- Film poster
- Directed by: Mario Mattoli
- Written by: Luciano Mattoli Mario Mattoli Aldo De Benedetti Marcello Marchesi
- Produced by: Giorgio Adriani
- Starring: Alida Valli Carlo Ninchi Antonio Gandusio
- Cinematography: Aldo Tonti
- Edited by: Fernando Tropea
- Music by: Giovanni D'Anzi
- Production company: Consorzio Italfines
- Distributed by: Italcine
- Release date: 23 December 1942;
- Running time: 88 minutes
- Country: Italy
- Language: Italian

= Nothing New Tonight =

1942 film

Nothing New Tonight (Stasera niente di nuovo) is a 1942 Italian drama film directed by Mario Mattoli and starring Alida Valli, Carlo Ninchi and Antonio Gandusio.
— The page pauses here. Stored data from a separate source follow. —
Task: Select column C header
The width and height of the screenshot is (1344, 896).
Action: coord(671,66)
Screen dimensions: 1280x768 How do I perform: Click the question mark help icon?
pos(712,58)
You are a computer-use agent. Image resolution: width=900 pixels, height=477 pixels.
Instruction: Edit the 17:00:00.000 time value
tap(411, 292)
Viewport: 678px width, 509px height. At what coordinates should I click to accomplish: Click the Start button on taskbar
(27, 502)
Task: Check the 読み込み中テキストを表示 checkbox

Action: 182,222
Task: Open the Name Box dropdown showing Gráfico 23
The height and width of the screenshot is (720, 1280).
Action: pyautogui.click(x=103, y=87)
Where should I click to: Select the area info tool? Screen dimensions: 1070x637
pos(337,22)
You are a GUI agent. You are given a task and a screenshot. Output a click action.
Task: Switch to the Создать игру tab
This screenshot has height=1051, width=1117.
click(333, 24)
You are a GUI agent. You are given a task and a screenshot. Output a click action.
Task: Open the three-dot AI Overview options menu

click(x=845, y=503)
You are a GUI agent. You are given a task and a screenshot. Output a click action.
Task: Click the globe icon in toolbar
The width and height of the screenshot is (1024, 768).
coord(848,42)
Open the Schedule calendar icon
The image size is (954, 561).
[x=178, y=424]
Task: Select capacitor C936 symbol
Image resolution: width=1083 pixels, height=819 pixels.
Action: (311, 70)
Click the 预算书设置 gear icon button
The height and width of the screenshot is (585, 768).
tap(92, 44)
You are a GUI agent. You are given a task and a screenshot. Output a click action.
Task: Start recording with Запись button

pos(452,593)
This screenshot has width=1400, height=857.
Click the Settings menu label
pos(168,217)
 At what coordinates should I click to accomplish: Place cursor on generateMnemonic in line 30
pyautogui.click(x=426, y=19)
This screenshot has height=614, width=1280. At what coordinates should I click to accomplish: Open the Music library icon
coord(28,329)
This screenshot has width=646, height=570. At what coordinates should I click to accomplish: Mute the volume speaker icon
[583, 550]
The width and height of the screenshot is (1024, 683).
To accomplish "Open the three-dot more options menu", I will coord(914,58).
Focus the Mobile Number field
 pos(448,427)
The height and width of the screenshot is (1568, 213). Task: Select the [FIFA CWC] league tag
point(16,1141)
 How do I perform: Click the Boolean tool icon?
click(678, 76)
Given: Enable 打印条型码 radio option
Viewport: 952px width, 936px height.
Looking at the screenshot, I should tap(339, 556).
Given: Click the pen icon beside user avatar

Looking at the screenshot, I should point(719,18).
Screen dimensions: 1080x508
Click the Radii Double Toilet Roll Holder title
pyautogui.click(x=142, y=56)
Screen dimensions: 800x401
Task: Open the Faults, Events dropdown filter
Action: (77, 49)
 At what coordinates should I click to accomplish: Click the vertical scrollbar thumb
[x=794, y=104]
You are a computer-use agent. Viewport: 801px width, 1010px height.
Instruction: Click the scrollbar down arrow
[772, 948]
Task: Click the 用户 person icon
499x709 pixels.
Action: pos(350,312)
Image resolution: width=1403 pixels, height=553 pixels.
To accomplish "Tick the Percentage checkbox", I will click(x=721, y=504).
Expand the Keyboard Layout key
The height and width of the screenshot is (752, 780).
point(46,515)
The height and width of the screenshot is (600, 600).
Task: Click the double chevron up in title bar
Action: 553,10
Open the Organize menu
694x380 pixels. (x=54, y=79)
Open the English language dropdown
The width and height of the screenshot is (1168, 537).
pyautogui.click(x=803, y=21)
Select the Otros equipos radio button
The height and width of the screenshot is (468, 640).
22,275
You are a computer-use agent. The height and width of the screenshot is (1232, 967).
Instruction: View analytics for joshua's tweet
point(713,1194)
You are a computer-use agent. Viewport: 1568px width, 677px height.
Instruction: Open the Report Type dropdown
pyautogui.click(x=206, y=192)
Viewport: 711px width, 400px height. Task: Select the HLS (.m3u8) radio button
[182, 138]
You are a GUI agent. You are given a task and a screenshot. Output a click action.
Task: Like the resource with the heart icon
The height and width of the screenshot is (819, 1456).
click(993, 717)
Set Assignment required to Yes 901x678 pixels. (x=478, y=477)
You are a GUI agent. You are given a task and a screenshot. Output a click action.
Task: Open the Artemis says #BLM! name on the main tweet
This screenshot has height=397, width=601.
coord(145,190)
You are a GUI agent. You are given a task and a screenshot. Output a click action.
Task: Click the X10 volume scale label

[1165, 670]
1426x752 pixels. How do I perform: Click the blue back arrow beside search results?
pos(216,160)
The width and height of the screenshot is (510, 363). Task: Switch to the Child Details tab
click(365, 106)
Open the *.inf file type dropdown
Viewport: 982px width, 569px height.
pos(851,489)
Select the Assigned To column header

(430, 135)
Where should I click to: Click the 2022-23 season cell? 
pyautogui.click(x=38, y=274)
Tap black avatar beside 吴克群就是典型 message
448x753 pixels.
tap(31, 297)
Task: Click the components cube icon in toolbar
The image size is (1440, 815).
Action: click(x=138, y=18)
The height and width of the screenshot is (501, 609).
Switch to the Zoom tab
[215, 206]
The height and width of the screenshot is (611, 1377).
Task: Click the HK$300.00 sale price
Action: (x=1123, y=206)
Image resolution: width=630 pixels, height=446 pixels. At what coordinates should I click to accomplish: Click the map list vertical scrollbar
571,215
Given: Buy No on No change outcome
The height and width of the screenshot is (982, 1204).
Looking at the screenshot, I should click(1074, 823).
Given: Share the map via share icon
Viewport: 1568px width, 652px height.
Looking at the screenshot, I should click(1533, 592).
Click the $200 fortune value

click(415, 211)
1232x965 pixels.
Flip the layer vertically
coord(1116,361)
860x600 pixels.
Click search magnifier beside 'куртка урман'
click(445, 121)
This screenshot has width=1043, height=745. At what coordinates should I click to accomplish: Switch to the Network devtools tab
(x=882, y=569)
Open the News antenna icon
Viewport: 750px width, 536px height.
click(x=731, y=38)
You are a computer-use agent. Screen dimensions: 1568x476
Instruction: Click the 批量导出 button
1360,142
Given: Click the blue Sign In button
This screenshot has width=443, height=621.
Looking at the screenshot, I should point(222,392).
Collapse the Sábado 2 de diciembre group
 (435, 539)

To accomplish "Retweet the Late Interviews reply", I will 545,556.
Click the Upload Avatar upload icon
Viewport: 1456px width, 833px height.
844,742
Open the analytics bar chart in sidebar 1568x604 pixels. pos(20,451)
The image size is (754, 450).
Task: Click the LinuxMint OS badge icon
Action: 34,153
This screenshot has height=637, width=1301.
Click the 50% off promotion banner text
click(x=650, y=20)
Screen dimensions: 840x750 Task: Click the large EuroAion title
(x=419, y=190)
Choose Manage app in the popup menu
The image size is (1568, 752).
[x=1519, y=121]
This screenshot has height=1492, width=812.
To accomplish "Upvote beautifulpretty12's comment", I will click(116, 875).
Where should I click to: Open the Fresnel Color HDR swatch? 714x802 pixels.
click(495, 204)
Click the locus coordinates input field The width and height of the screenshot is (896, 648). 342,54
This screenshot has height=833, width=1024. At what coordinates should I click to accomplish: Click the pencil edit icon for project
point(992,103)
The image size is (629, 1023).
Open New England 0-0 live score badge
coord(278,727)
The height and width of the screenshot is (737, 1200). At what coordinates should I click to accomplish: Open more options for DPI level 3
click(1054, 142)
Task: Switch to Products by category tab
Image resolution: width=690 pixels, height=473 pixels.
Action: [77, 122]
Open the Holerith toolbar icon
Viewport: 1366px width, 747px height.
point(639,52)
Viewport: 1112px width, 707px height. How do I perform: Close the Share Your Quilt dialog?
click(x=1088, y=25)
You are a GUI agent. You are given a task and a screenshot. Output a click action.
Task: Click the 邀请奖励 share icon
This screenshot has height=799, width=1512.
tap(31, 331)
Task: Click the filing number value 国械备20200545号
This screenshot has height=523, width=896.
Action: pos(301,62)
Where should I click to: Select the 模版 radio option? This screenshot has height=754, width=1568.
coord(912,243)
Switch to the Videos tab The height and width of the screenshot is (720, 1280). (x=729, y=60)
It was shot at the Safa Palatino Studios in Rome. The film's sets were designed by the art directors Piero Filippone and Mario Rappini.

==Plot==
Cesare, a journalist, recognises among some prostitutes arrested by the police, the young woman that saved his life some time earlier, without his having learned her identity. He tries to help the woman, Maria, and convince her to change her life, but without success.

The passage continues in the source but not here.